Café Kotowa (tel. 720-1430, www.kotowacoffee.com , 7 A.M.–7 P.M. daily) is becoming the mini-Starbucks of Panama, except that Kotowa’s brew actually tastes like coffee. Kotowa café-cum-store outlets and bags of coffee are popping up around the country. Kotowa has two outlets in Boquete, one at the CEFATI and one at Los Establos Plaza.
Some companies will ship coffee overseas. Several have also made their coffee available for online sale, either directly through their websites (e.g., Kotowa and Ruiz) or through international distributors (e.g., Finca Lérida). However, prices are considerably higher than in Boquete , and shipping costs can exceed the cost of the coffee itself.
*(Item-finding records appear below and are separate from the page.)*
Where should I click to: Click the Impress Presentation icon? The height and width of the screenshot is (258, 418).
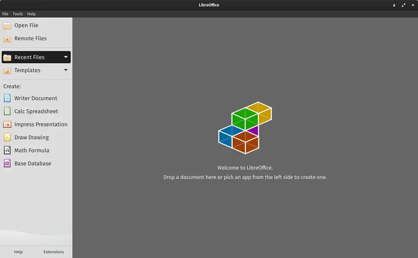point(7,124)
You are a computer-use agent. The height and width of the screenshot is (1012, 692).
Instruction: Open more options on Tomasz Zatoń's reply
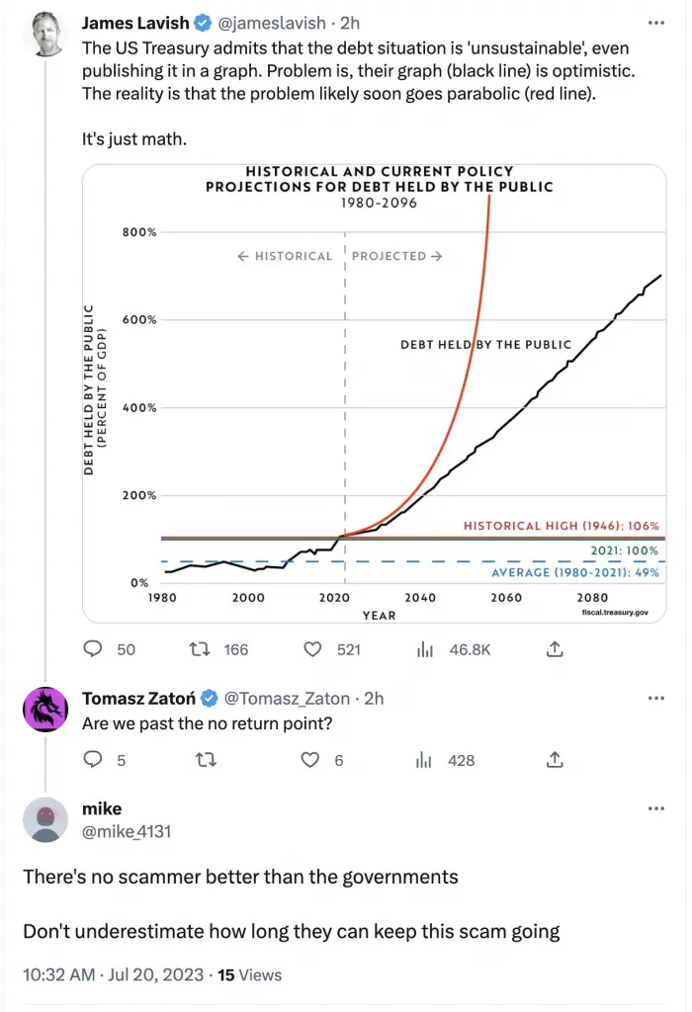(x=655, y=698)
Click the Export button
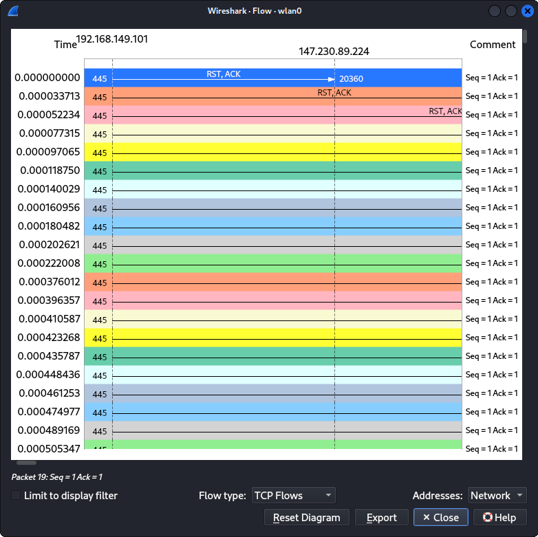Screen dimensions: 538x537 (381, 517)
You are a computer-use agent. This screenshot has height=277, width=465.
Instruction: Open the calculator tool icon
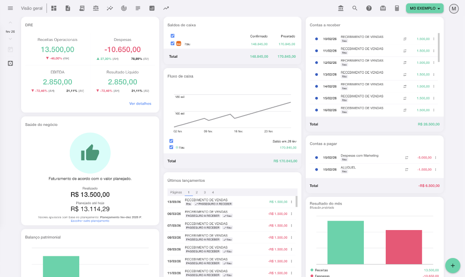click(397, 8)
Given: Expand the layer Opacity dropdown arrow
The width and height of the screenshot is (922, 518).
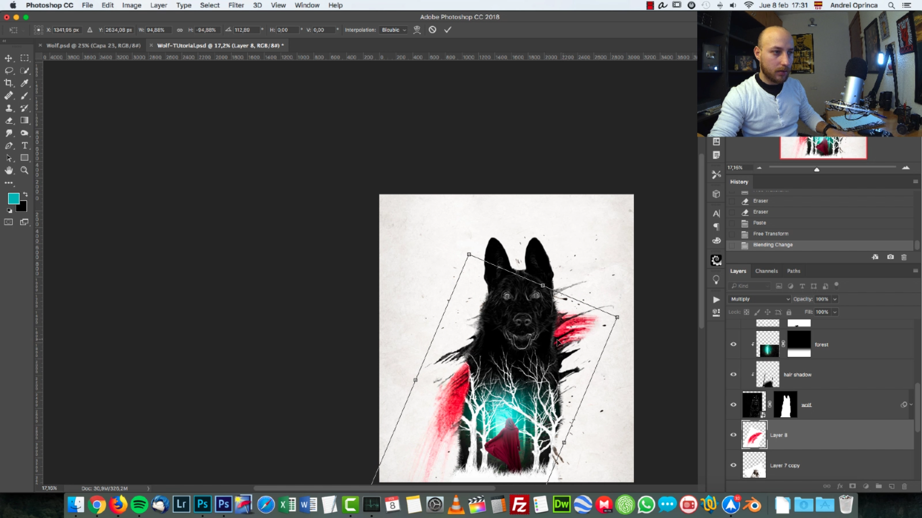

The Folklórica Museo (Avenida Central, tel. 720-2368, 10 a.m.–6 p.m. Wed.–Mon.) is really more like a rather pricey antique/junk store than a museum, but it’s worth a quick stop. Items of possible interest include a small collection of vintage postcards from around the country, cocobolo statues, and paintings of Ngöbe-Buglé children. It’s north of the church on Avenida Central.
Souvenir El Cacique (tel. 720-2217, 10 a.m.– 7 p.m. Mon.–Sat., 10 a.m.–2 p.m. Sun.) sells Ngöbe-Buglé necklaces, molas  (handcrafted blouses), cocobolo statues and other crafts from Panama, as well as a few things from Guatemala and Peru. The staff speaks English here. It’s on the south side of the town plaza.
The Bookmark (tel. 776-1688, dembook [at] yahoo [dot] com, 9 a.m.–5 p.m. Tues.–Sun.) is in Dolega, a small town about midway between David  and Boquete. Though not a large place, it has the largest collection of English-language books in the country. It has a little bit of everything, mostly used—bestsellers, true crime, science fiction, nonfiction, history, romance, and so on. There are some rare, out-of-print books on Panama, including some from the old Canal Zone library, and a small Spanish-language section.
This is a good place to sell or swap that tattered beach book. It’s worth stopping by even if the place seems closed. It’s run by a friendly American, Hal De Mun, who lives in the back of the house, and he might be around when you stop by. As you head up toward Boquete, look for it on the left 17 kilometers after the turnoff from the Interamericana.